Seat Picker — cross-user real time, standard HTML

Most reactive demos show your clicks updating your screen. This one shows a different person's clicks updating your screen — a live seat map where everyone booking the same event sees every selection in real time.

It is the recipe that exercises all three of LiveTemplate's claims at once, and it does so without a single custom attribute on the markup or a line of hand-written JavaScript. The full source is examples/seat-picker/.

Try it

Pick your seats

A live, multi-user seat map. Everyone viewing sees every selection in real time.

This is the real app, served by the docs recipes binary.
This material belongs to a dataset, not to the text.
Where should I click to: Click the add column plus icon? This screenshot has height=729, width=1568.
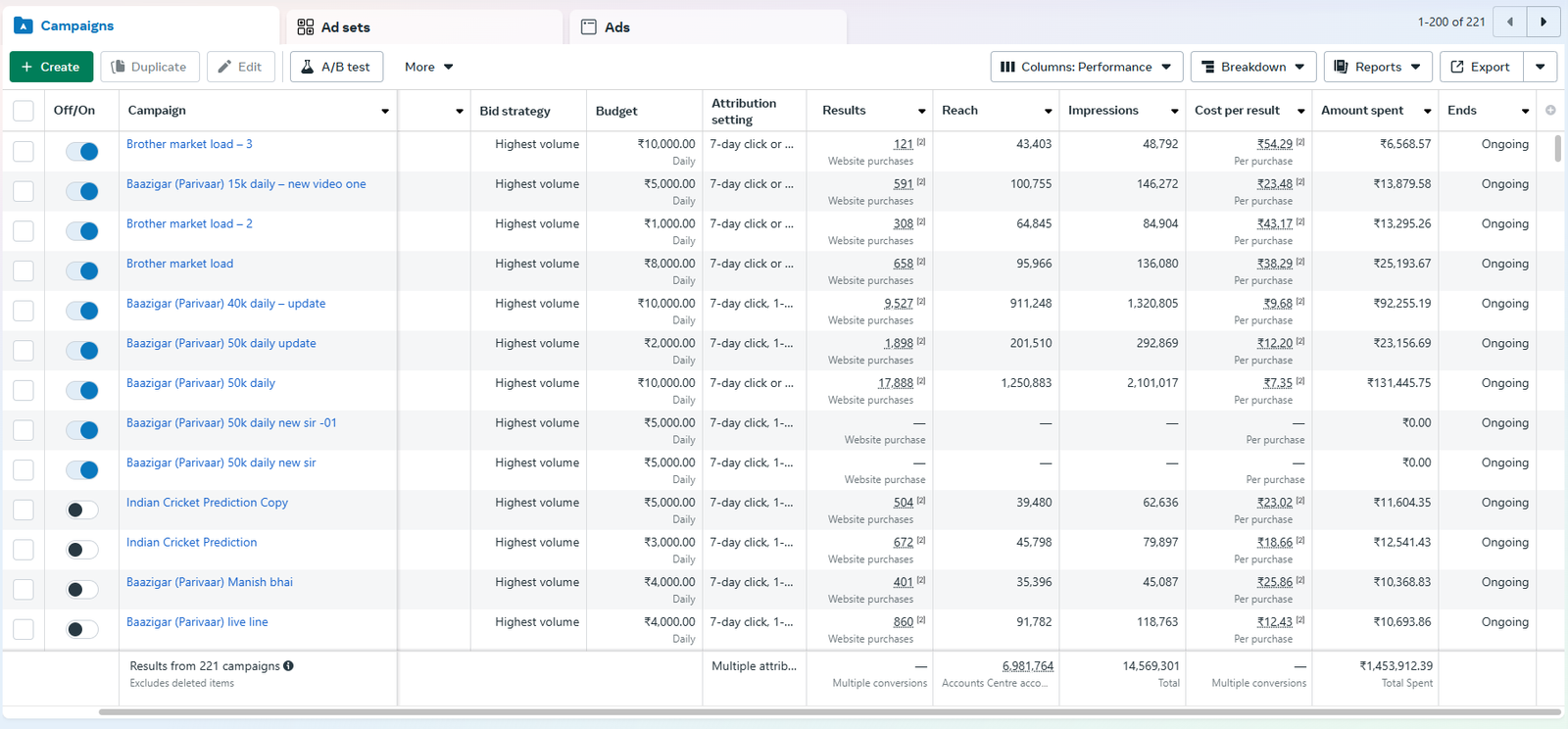[1550, 111]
The seat hall is shared across everyone viewing this page — open it in a second window (or send the link to a friend), join under a different name, and watch your selections and bookings appear in each other's halls in real time. Every click above is a plain <button name="..."> submit; there is no client-side code driving it.
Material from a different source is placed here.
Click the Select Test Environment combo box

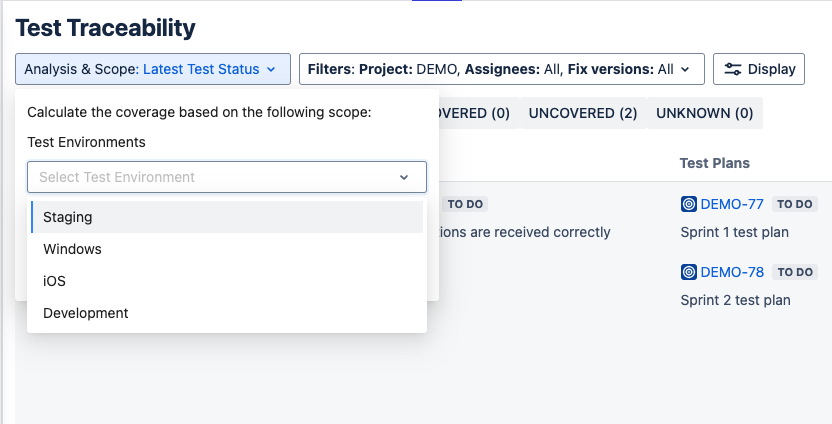227,177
The whole interaction vocabulary

<!-- pick a seat -->
<button class="seat available" name="selectSeat" value="A5">A5</button>

<!-- a seat someone else is holding: disabled, greyed, no action -->
<button class="seat held" type="button" value="B3" disabled>B3</button>

<!-- confirm your held seats -->
<button name="confirm">Book 2 seats</button>

That is it. A seat is a <button name="selectSeat">; its id rides along as the button's value, read on the server with ctx.GetString("value"). No hx-*, no x-*, no phx-*, no client code.
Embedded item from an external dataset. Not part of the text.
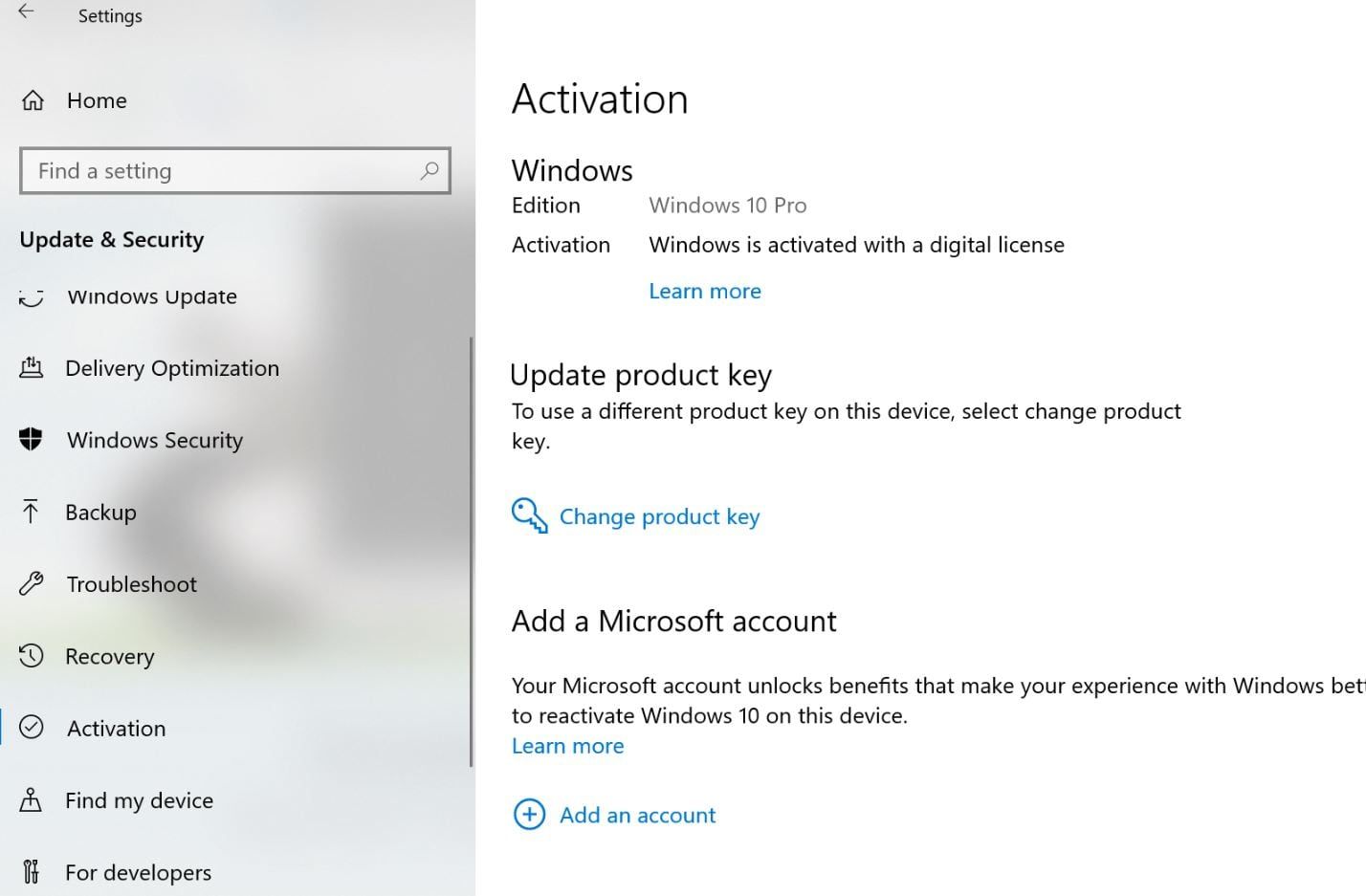
Task: Select the Windows Update sidebar icon
Action: point(32,296)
Why it's more than the chat recipe

The chat and todos recipes are real-time too, but they sync one user's own tabs via ctx.SelfTopic(). Seat-picker broadcasts across different users on a developer-defined topic, event/main, admitted past the deny-all default:

opts = append(opts, livetemplate.WithTopicACL(
    func(topic, _ string, _ *http.Request) (bool, error) {
        return topic == "event/main", nil
    },
))

Every connection subscribes to that topic in Mount; every mutation publishes a Refresh to it:

func (c *Controller) Mount(state State, ctx *livetemplate.Context) (State, error) {
    if err := ctx.Subscribe("event/main"); err != nil { // shared, cross-session
        return state, err
    }
    c.mu.Lock(); c.project(&state); c.mu.Unlock()
    return state, nil
}

func (c *Controller) SelectSeat(state State, ctx *livetemplate.Context) (State, error) {
    id := ctx.GetString("value")
    owner := ctx.GroupID()   // server-assigned session id — the ownership key
    c.mu.Lock()
    c.expire()
    _, state.Message = c.tryHold(owner, id) // conflict rule lives here
    c.project(&state, owner)  // re-project for the *clicking* session…
    c.mu.Unlock()
    ctx.Publish("event/main", "Refresh", nil) // …and fan out to everyone else
    return state, nil
}

Both the clicking user and every peer end up running the same project-and-diff path — the one model, every surface pipeline. The publishing connection is excluded from its own fan-out, which is why SelectSeat re-projects its own state and publishes.

Ownership is your session, not your name

A seat belongs to the visitor's server-assigned session id (ctx.GroupID(), from the anonymous-session cookie) — never to the name they type. That distinction is a security one, not a stylistic one: a typed name is forgeable, so if ownership keyed on it, anyone could enter "Alice" and release Alice's seats. The name is only a display label; the unguessable session id, read fresh from the request on every action, is the authority — which is why it is never stored in the client-round-tripped state where it could be tampered. In a real app you would key on your authenticated user id exactly the same way. Two different people (two browsers, two sessions) are two owners; the shared topic carries the broadcast between them.

Conflicts and holds

tryHold is the single rule that makes double-booking impossible: a seat held or booked by anyone other than you cannot be re-held. A race between two users resolves server-side — one wins, the other is told the seat was just taken — with no client-side locking or merge logic. Holds expire lazily: an abandoned seat is reclaimed the next time anyone touches the event.

Run it

cd examples/seat-picker
GOWORK=off go run ./cmd

Open it in two different browsers, join under two names, and watch each other's seats fill in live. The two-browser end-to-end test drives exactly that — two separate Chrome sessions — and asserts the standard "no inline handlers, no framework attributes" UI bar.